How can you not be intrigued by a band called Asbestos Farmer? Off I went to the Firefly to see them resurrect the spirit of late 90s Ibiza. Two bald blokes in black T-shirts stand in front of a spectral projection. Boz Jam is on vocal and chaos pad duty. For one track, he reads the lyrics from a piece of notepad paper as if he’s reminding everyone of their lunch orders. “Hold tight all the DJs in the 90s…Hold tight all the people in Manchester, London, Worcester, Hereford…And most of all, the people of Palestine, Ukraine…” Amen to that. Courtesy of Ben Sparrow on synthesisers and samplers, one track begins with an excellent kick drum and simulated cow bell, then Boz brandishes an actual cowbell because why not. “Peace and love,” he says, and a man in a tie dye T-shirt raises his arms preacher style in agreement and stands on one leg. Because why not.
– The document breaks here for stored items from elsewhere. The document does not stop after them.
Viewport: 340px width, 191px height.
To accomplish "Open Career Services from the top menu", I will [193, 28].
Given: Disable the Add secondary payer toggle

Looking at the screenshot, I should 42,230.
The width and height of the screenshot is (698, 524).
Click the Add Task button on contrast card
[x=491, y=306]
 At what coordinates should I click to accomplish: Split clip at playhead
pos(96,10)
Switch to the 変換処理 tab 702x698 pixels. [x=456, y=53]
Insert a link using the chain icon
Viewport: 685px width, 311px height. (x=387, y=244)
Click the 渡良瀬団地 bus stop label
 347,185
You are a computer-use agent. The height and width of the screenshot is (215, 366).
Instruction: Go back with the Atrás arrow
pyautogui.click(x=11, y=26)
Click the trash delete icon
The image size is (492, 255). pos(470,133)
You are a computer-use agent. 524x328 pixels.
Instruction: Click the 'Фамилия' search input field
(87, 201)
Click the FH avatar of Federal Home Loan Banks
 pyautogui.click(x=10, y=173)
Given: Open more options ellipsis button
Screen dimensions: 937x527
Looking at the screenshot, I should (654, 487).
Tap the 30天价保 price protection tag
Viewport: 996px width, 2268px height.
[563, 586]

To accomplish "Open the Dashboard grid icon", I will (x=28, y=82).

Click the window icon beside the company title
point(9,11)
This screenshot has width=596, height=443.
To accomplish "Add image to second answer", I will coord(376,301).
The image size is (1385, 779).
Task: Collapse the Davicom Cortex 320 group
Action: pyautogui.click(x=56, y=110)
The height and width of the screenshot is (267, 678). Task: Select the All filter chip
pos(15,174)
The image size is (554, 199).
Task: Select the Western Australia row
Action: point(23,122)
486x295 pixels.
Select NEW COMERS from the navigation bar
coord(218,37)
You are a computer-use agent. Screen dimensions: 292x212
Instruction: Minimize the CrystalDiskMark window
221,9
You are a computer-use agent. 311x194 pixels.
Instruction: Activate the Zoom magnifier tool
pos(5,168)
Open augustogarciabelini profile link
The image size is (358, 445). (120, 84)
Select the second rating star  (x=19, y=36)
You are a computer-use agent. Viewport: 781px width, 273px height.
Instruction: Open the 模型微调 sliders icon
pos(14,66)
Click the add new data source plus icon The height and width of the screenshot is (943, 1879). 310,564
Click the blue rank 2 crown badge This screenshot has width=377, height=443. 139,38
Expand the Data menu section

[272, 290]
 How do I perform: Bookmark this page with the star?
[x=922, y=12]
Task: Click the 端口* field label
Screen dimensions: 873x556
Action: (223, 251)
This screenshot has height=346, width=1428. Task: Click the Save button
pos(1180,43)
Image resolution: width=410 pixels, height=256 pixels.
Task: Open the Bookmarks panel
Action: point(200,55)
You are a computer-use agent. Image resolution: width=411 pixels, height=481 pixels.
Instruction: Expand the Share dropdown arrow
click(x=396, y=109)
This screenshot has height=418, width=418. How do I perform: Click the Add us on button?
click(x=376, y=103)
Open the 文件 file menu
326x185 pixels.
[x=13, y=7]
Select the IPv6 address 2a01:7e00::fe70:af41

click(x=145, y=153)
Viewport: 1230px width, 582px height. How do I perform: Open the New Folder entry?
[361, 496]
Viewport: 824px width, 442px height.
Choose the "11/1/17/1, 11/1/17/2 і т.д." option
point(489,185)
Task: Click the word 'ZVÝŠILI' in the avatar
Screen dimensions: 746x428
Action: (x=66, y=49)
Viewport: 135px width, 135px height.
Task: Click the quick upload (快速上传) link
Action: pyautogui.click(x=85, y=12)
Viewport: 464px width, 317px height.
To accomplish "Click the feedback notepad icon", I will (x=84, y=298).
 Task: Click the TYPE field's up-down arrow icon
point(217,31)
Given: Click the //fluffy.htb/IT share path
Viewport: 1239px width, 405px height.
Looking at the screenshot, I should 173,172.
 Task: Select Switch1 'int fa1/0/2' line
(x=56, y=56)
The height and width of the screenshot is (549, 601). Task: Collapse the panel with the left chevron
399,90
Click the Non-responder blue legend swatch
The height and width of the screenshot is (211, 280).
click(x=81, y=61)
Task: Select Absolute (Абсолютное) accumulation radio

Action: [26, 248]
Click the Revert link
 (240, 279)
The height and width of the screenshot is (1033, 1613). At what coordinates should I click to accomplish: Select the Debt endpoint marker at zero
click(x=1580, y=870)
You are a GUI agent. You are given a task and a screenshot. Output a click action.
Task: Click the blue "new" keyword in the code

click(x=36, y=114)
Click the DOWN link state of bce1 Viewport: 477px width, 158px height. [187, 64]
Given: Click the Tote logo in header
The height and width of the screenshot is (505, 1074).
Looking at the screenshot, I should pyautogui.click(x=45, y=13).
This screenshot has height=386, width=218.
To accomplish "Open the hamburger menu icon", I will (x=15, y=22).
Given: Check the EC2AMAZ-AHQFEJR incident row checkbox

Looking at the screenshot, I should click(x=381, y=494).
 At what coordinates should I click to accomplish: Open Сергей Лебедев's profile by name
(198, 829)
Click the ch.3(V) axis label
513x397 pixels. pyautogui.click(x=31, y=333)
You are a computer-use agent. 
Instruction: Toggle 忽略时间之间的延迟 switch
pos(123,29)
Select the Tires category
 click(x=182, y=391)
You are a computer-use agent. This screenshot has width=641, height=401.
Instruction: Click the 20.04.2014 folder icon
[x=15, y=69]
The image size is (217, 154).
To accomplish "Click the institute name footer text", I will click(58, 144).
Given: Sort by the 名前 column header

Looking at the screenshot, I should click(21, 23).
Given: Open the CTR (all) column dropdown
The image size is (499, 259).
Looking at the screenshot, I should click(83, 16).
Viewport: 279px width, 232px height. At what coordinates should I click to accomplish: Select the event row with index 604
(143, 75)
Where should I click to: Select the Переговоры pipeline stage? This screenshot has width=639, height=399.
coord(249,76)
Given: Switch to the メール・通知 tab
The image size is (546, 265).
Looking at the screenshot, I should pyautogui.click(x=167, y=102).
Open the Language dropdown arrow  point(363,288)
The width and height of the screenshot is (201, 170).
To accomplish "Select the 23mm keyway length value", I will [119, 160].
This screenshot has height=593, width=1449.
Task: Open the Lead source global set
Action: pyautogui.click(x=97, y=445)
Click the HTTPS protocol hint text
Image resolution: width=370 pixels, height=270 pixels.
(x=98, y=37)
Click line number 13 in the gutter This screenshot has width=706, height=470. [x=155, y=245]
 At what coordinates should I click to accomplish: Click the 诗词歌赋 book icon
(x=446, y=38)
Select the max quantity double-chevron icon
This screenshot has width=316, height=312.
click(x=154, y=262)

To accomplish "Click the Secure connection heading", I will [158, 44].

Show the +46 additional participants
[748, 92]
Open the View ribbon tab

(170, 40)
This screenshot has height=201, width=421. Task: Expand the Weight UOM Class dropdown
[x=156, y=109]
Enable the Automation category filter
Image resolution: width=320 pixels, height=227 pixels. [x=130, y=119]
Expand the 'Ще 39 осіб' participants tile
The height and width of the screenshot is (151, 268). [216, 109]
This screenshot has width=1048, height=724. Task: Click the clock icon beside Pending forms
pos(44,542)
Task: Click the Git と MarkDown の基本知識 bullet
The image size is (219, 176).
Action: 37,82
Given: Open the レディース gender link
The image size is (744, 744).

Nigel Clark is, of course, the frontman for Dodgy, but is he good enough when performing on his own? Yes, yes he is. The King’s Head was packed, and it was treated to history and politics as well as music. Apparently, the Stars and Stripes originated from the Washington family in Worcestershire, which bestows up on us “the right to sing about Trump.” Reference is made to ‘Worcester Über Alles’ and is followed by the claim that “Dead Kennedys are the greatest band in the world.” No one disagrees. Nigel prefaces ‘Staying Out For The Summer’ by saying it has the same chords as ‘Hurt’, which means that “Nine Inch Nails have a lawsuit out against me.” He performs ‘Pinball’ by Brian Protheroe, which has also been covered by Paul Weller on his covers album, except that Weller does not “miaow” like on the original. Mid-90s banger ‘In A Room’ includes “my Tom Petty bit,” and this is followed by a beautiful cover of Tom Waits’ beautiful ‘I Hope I Don’t Fall In Love With You’. Nigel asks: “Are you ready for a big final singalong?” Again, the answer is a resounding yes, and ‘Good Enough’ makes its glorious appearance. An Irish journalist said in 1996 that it’s “the socialist love song of our generation,” though for me it’s a portal back to endless summer days as a 14-year-old without a care in the world.
Before he’s strummed a chord, Mark Archer – Bourbon Alley frontman– says he’s been “f***ing painting all day,” and we assume that he has not been mimicking Monet at his own leisure. He and the rest of the band then perform 14 tracks of blues par excellence. Imagine the Back to the Future band kicking out the jams, and you’re halfway there. At about 10:30pm, Mark exclaims that “it’s 7 o’clock – it’s time for a party!” Thankfully, there are no pedants in the Chestnut, and the bar staff dance as gleefully as Leo and Kate on the bottom deck of the Titanic. The gig ends with a battle cry of “support live music!” and so say all of us. Bourbon Alley will be playing at the Chestnut again on Christmas Eve, and after that it’ll only be nine months until the next Worcester Music Festival…
Many thanks to everyone who gave up their time to organise this year’s festival. Thanks also to everyone who donated to Worcester Snoezelen.